Later, in 2005, the historian Yigal Eilam (who had been a consultant for T’kumah) published a detailed article aggressively accusing some historians of “laziness” in accepting the “myth” of the dramatic vote. He, too, tried to explain why the “myth” arose—his theory: Sharef became confused—and why the vote wasn’t necessary in the first place.
By now, the seed of doubt was in full flower. But because Nimrod and Eilam were regarded as gadflies, some dismissed their version as a post-Zionist assault on a story of heroic Zionist leadership—in this case, Ben-Gurion’s. (This, despite Eilam’s insistence that, in his eyes, his correction of the record “doesn’t detract in the least from the historic value of Ben-Gurion and the importance of the role he played at that moment.”)

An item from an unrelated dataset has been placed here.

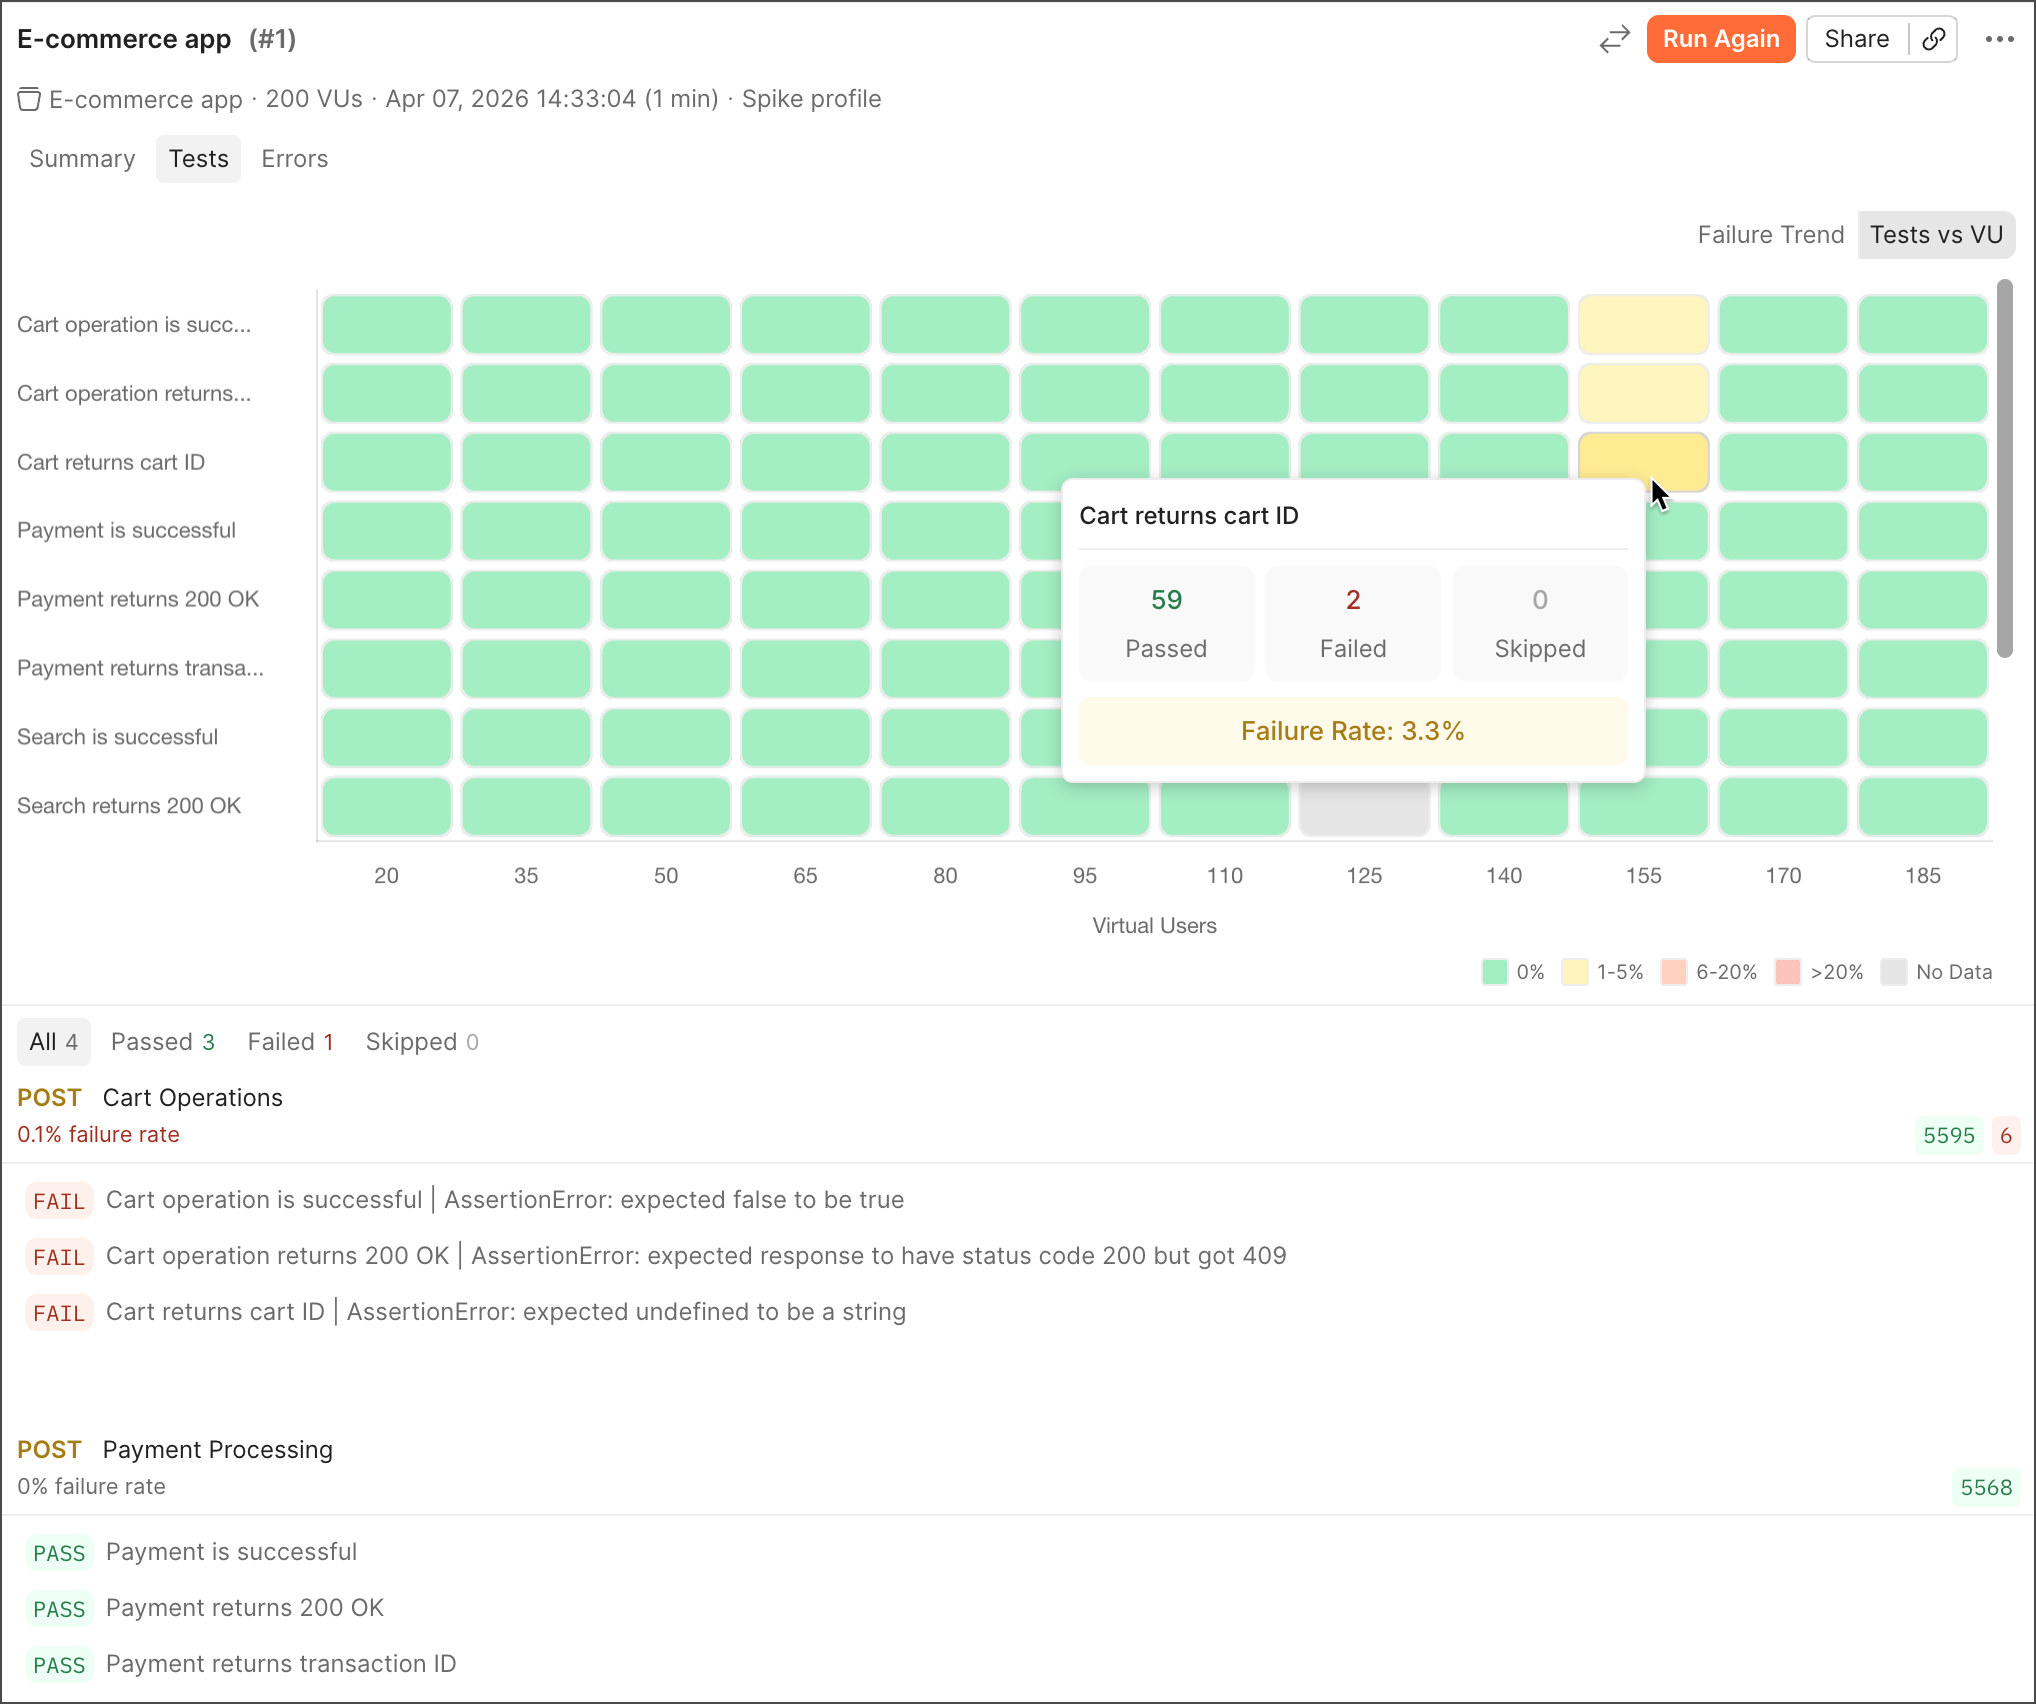Viewport: 2036px width, 1704px height.
Task: Click the Run Again button
Action: pyautogui.click(x=1721, y=39)
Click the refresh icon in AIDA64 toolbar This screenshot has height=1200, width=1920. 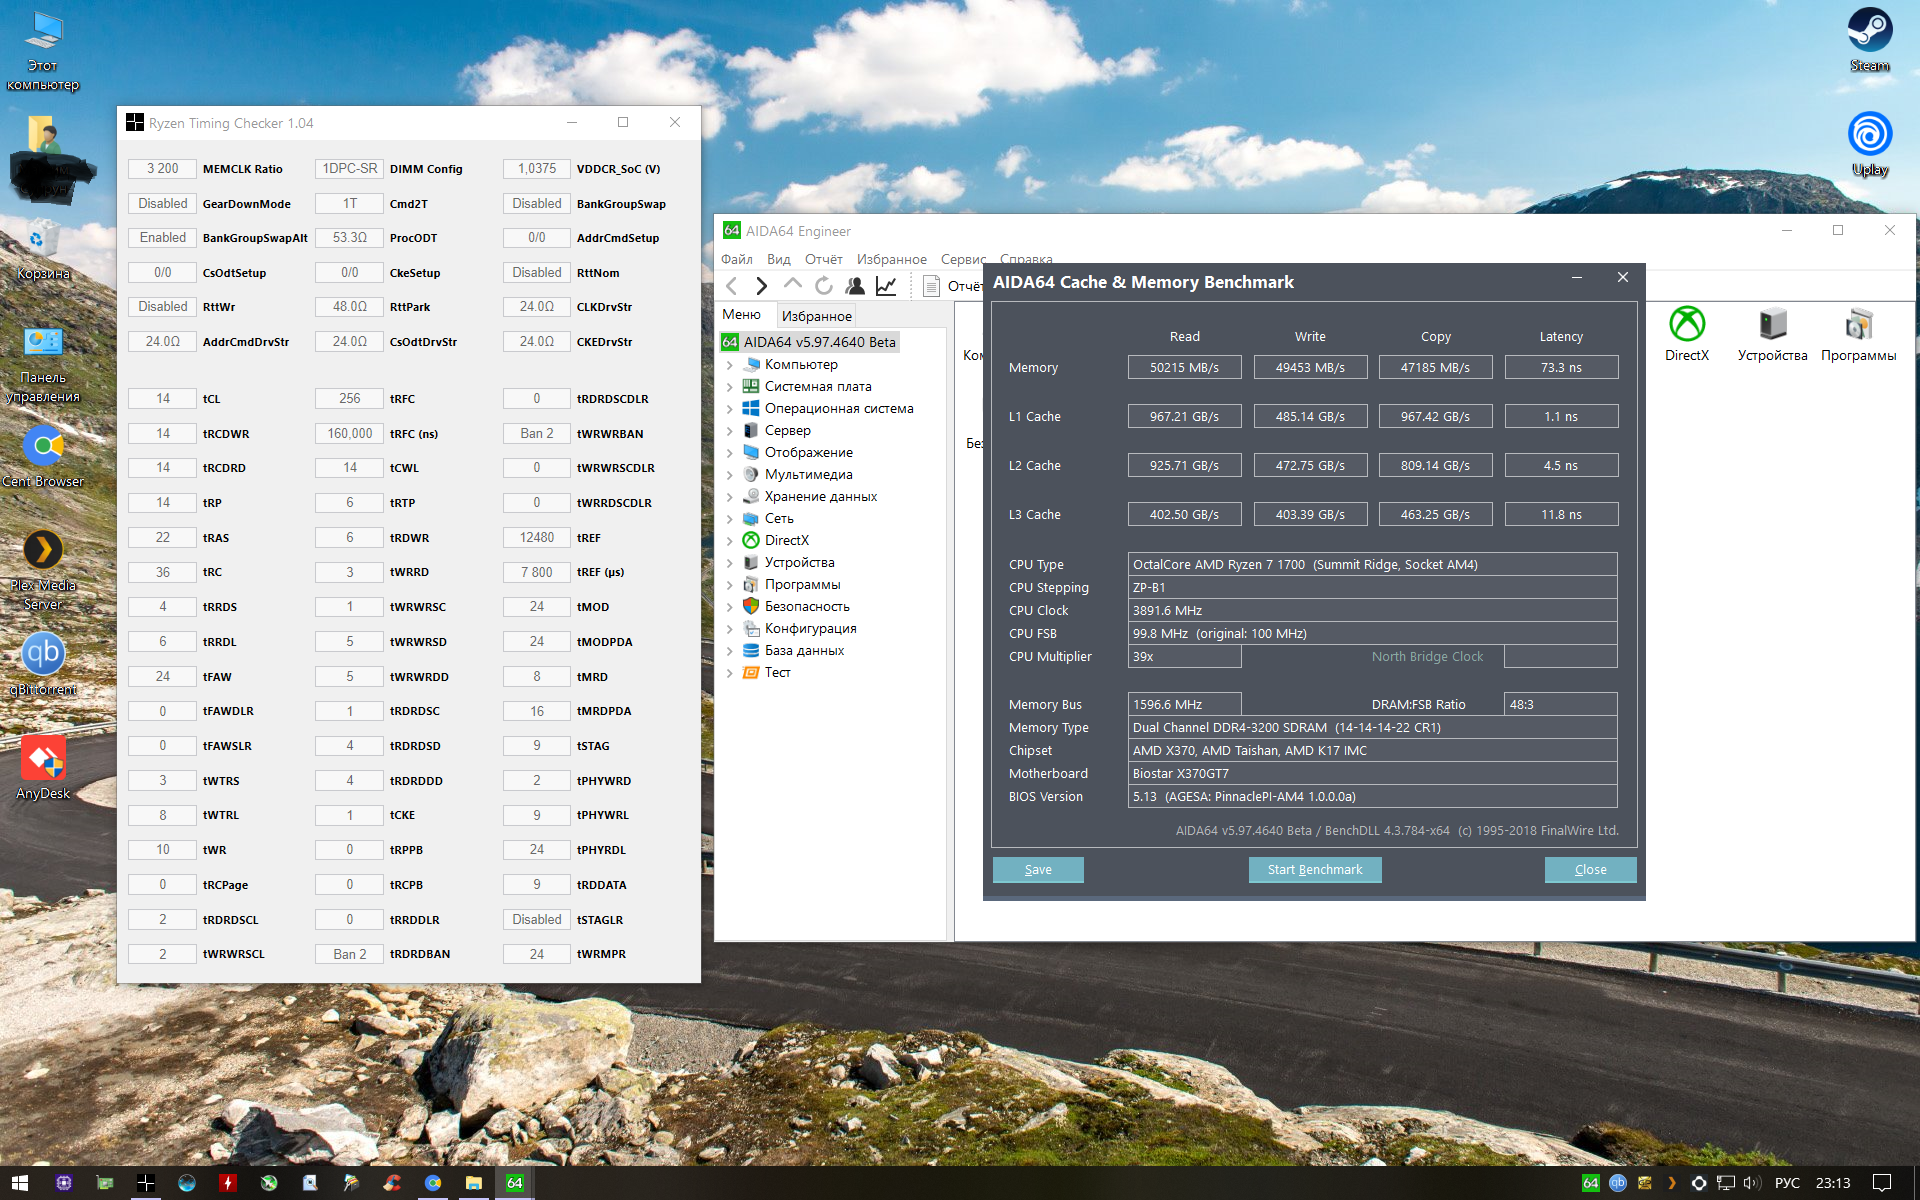pyautogui.click(x=823, y=286)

It was only in the wake of this controversy that the dissenting version finally received a major endorsement from the “establishment.” Mordechay Naor, the one-time student who had asked Ben-Gurion about the vote, had gone on to a prolific career, even serving as chairman of the public council of Independence Hall. In 2006, he finally published Ben-Gurion’s letter to him and stated his own view plainly: “I wish to add my own humble voice to those who deny that any vote was taken.”
Naor later assumed the task of preparing an authoritative account of the declaration co-sponsored by Independence Hall. Published in 2014, and promoted on the official website of Independence Hall in both Hebrew and English, it includes a facsimile of Ben-Gurion’s letter along with Naor’s reiterated view that the vote never took place.